Columnist - Real issues in Gates case lost in the racial divide
Some years ago, in the Maryland suburbs of Washington, D.C., a friend of mine — let’s call him “Leroy” — got stuck near the scene of a car crash. A white police officer was responsible for directing traffic, but nobody was moving. After waiting a while, Leroy rolled down his window and yelled, “Can we go now?”
The officer didn’t like that attitude, so he scurried over to Leroy’s window window (abandoning his post at the intersection) and proceeded to charge him with $700 worth of traffic violations. Leroy, suddenly feeling as if he was living through one of the early, black-and-white episodes of “The Andy Griffith Show,” just looked at the cop and said, “You’re a Barney Fife.”
Leroy was handcuffed, stuffed in the back of a cruiser, and taken to jail.
Later, after learning that Leroy worked for a member of Congress, the officer raced red-faced to the jail to apologize for the misunderstanding. He even offered to give Leroy a ride back to his car.
The next month, when Leroy appeared in court to answer the bogus traffic charges, Barney Fife never showed. He knew that, in America, it’s not a crime to insult a cop.
Considering the recent unpleasantness emanating from Harvard, I should probably mention that Leroy is white. Sometimes bad policing is colorblind.
Yet if Leroy had been black – that is, if he had looked like Professor Henry Louis Gates, Jr. – a certain set of pundits would insist on viewing the incident through a prism of race. They would pit whites against blacks, ignore every shade of gray, and, as a result, lose the real story in a superficial narrative of their own creation.
That, at least, is what they’re doing with Professor Gates.
We’ve heard fire-breathing commentators declare that Gates was arrested for “housing while black.” Rev. Al Sharpton said, “I have heard of driving while black and even shopping while black but now even going to your own home while black is a new low in police community affairs.” These denizens of the left refuse to consider the possibility that Leroy, in the same situation, might well have received the same treatment.
With the debate thus polarized along politico-racial lines, elements of the right have felt compelled to offer their own defective analyses. Fox News contributor Mike Gallagher said that people should “give the police the benefit of the doubt,” which is, of course, exactly wrong. In criminal cases, the benefit of the doubt always goes to the citizen-defendant, not to the prosecutor-government.
It’s easy to understand why blacks are sensitive to allegations of racial bias among police. In the 1990s, an NAACP chapter recognized Gazette Editorial Page Editor Wayne Laugesen, working as a reporter in Kansas, for exposing the abusive racial profiling practices of a major Kansas police department.
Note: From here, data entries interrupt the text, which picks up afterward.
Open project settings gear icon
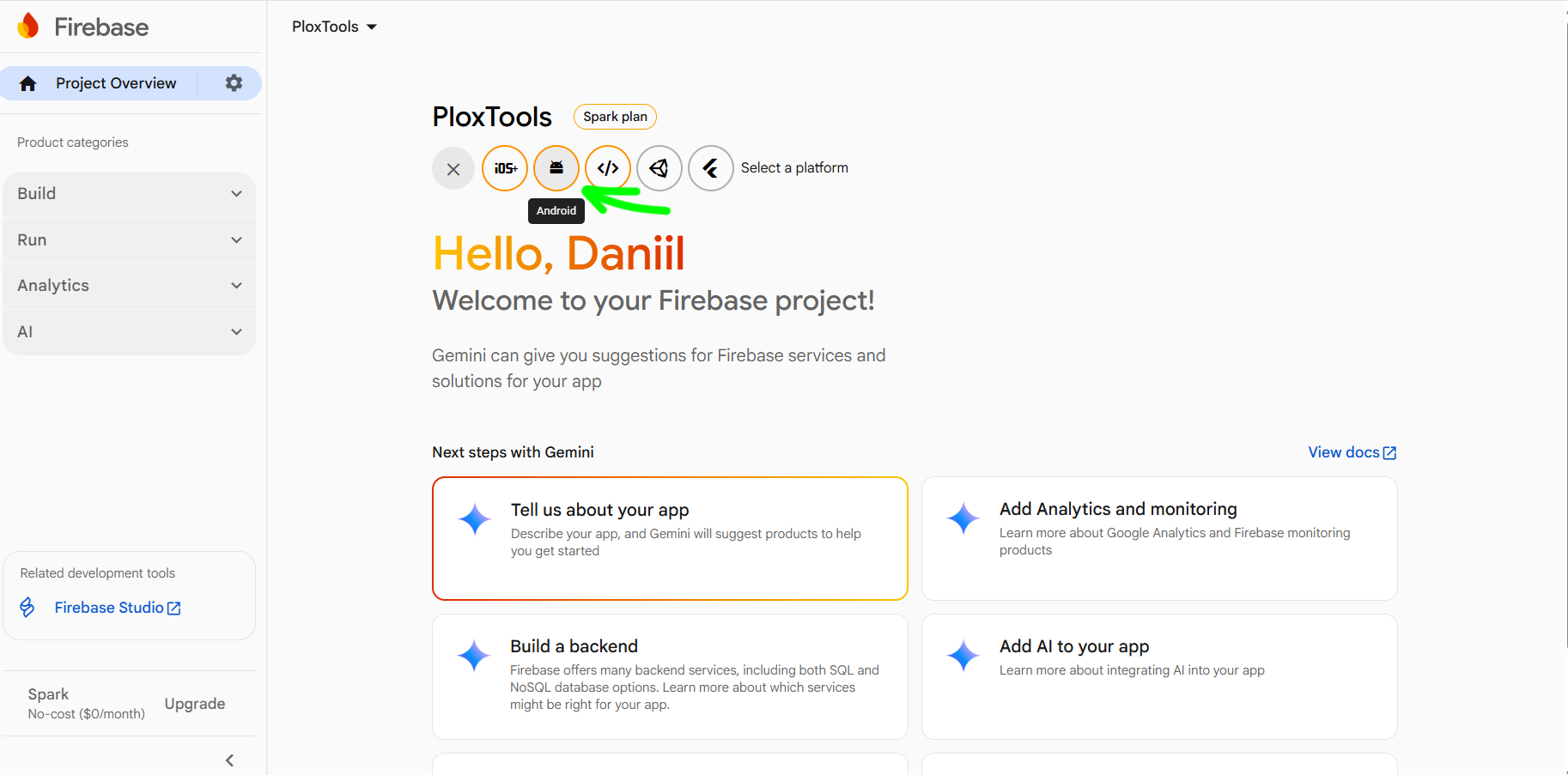This screenshot has height=775, width=1568. [x=234, y=83]
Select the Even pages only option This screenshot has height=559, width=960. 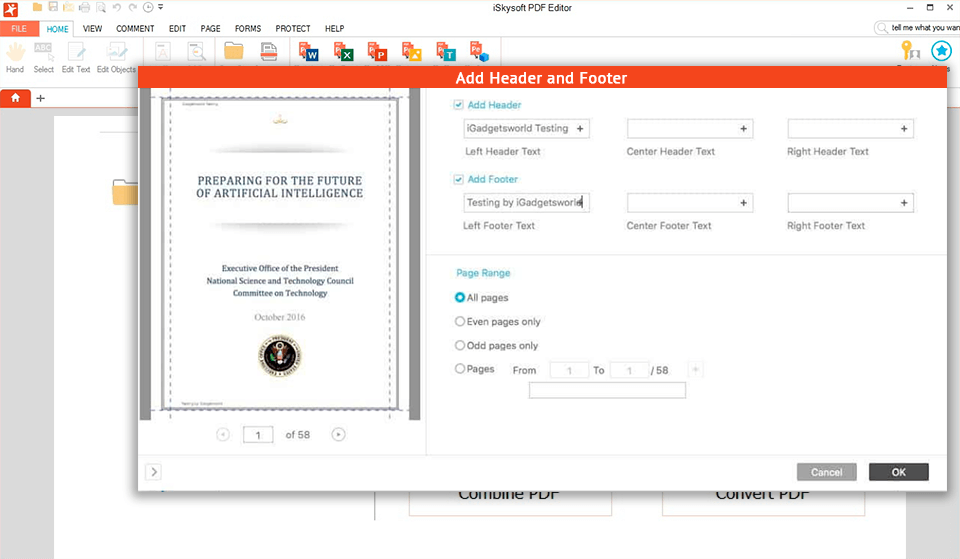pyautogui.click(x=460, y=322)
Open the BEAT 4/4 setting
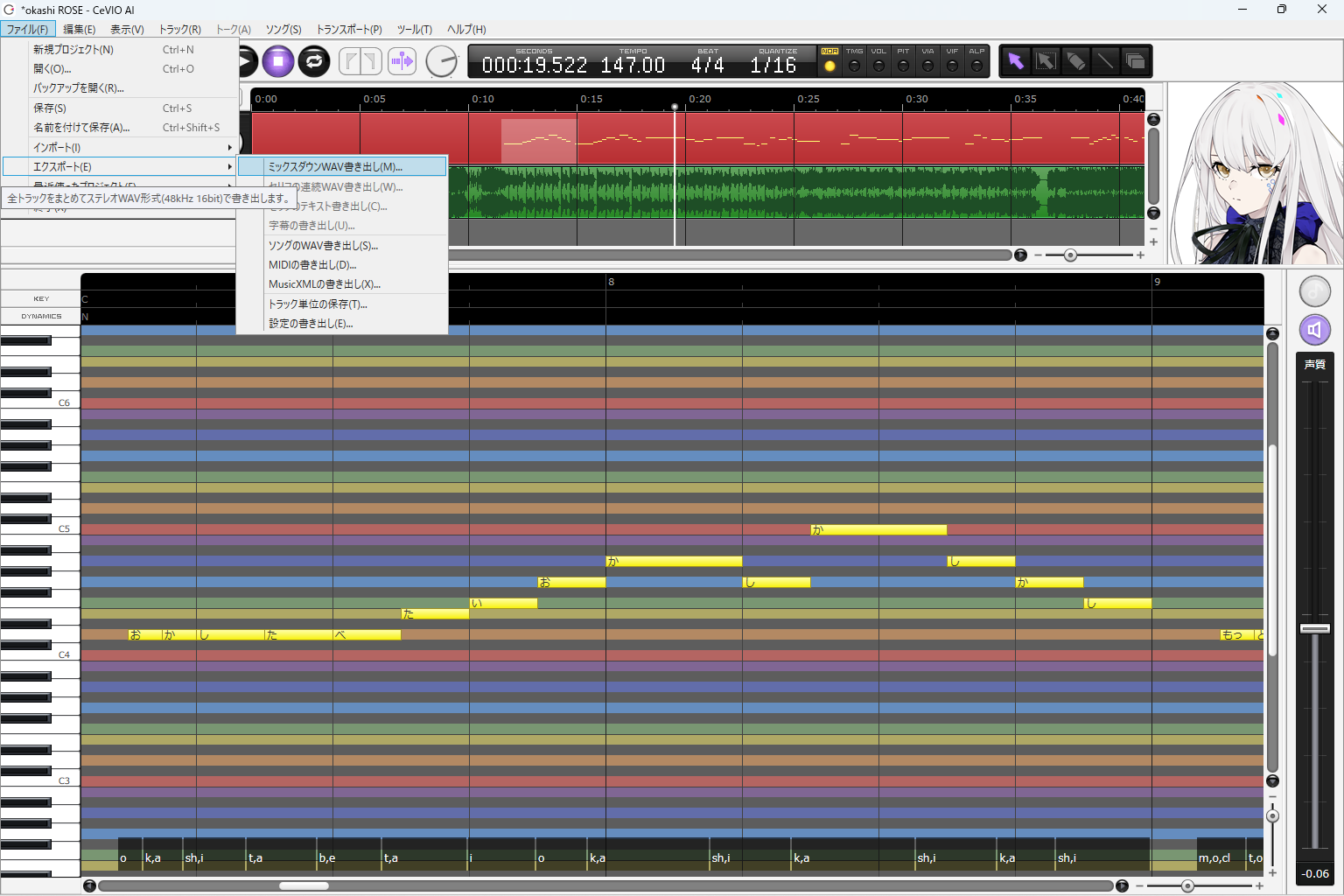Screen dimensions: 1344x896 pyautogui.click(x=707, y=65)

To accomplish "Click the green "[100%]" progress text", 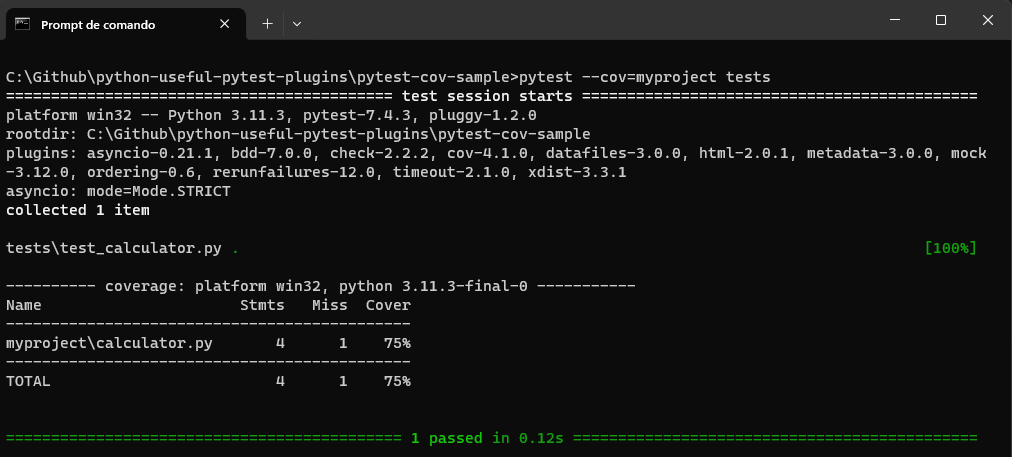I will click(950, 248).
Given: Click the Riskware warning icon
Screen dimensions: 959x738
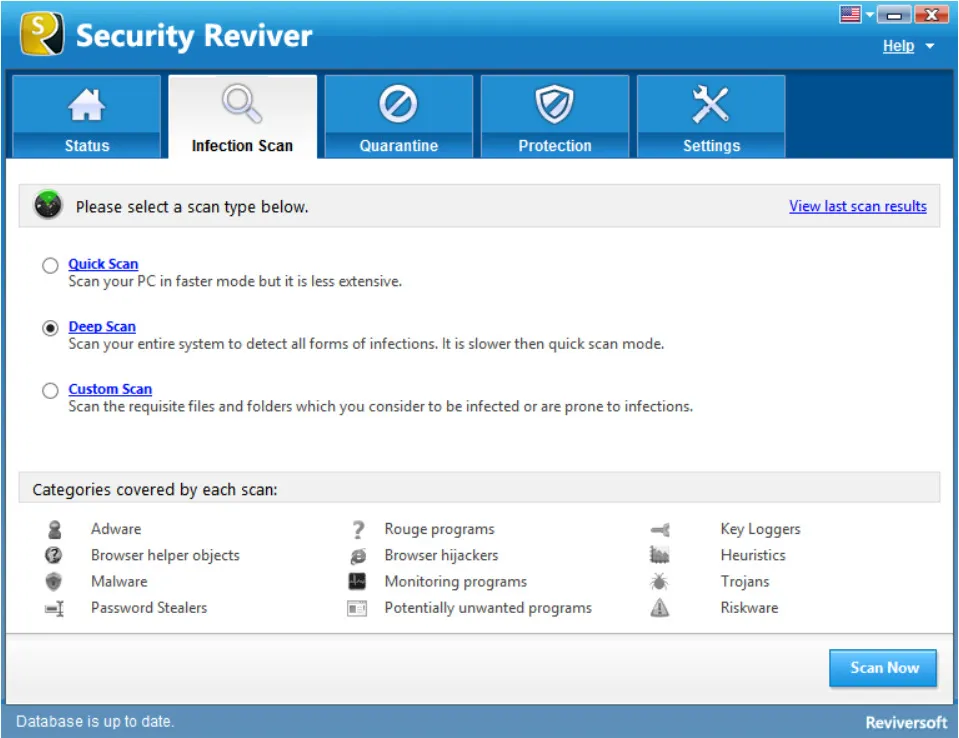Looking at the screenshot, I should click(660, 607).
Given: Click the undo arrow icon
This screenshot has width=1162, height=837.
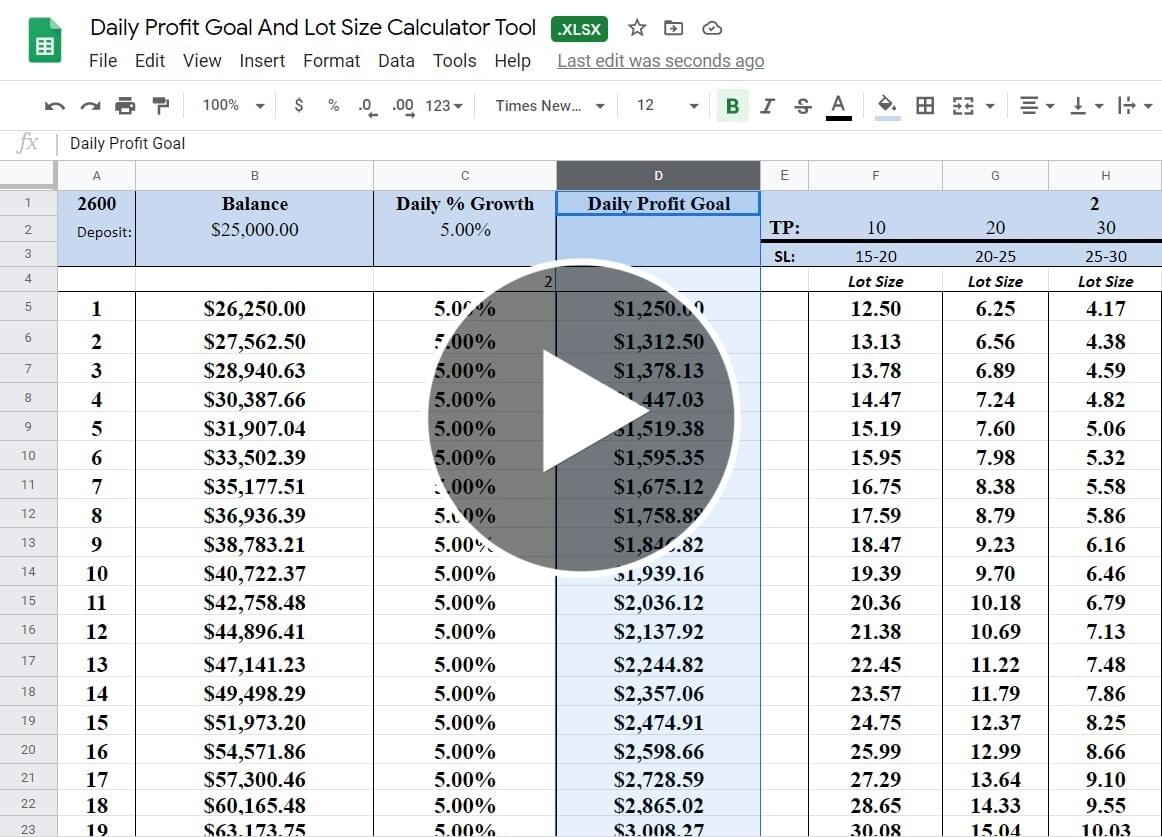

It’s also easy to understand why whites are sensitive to allegations of racism. Only a few weeks ago, the Supreme Court had to reverse a decision which wrongly assumed that a Connecticut firefighting exam had discriminated against blacks.
These sensitivities might help to explain all the colorful rhetoric swirling around Professor Gates, but they should also serve as a warning against the impulse to project simplistic racial motives onto complex, multi-dimensional scenarios.
Imagine, for example, that my friend Leroy was black. In that case, left-wing commentators, keenly conscious of America’s lingering racial disparities, would accuse the police of racial profiling, and right-wing commentators, driven half mad by the left’s obsession with race, would argue that Barney Fife should get the benefit of the doubt.
Both would be wrong, and the real story, along with its attendant constitutional questions, would slip unnoticed into the country’s deepening racial divide.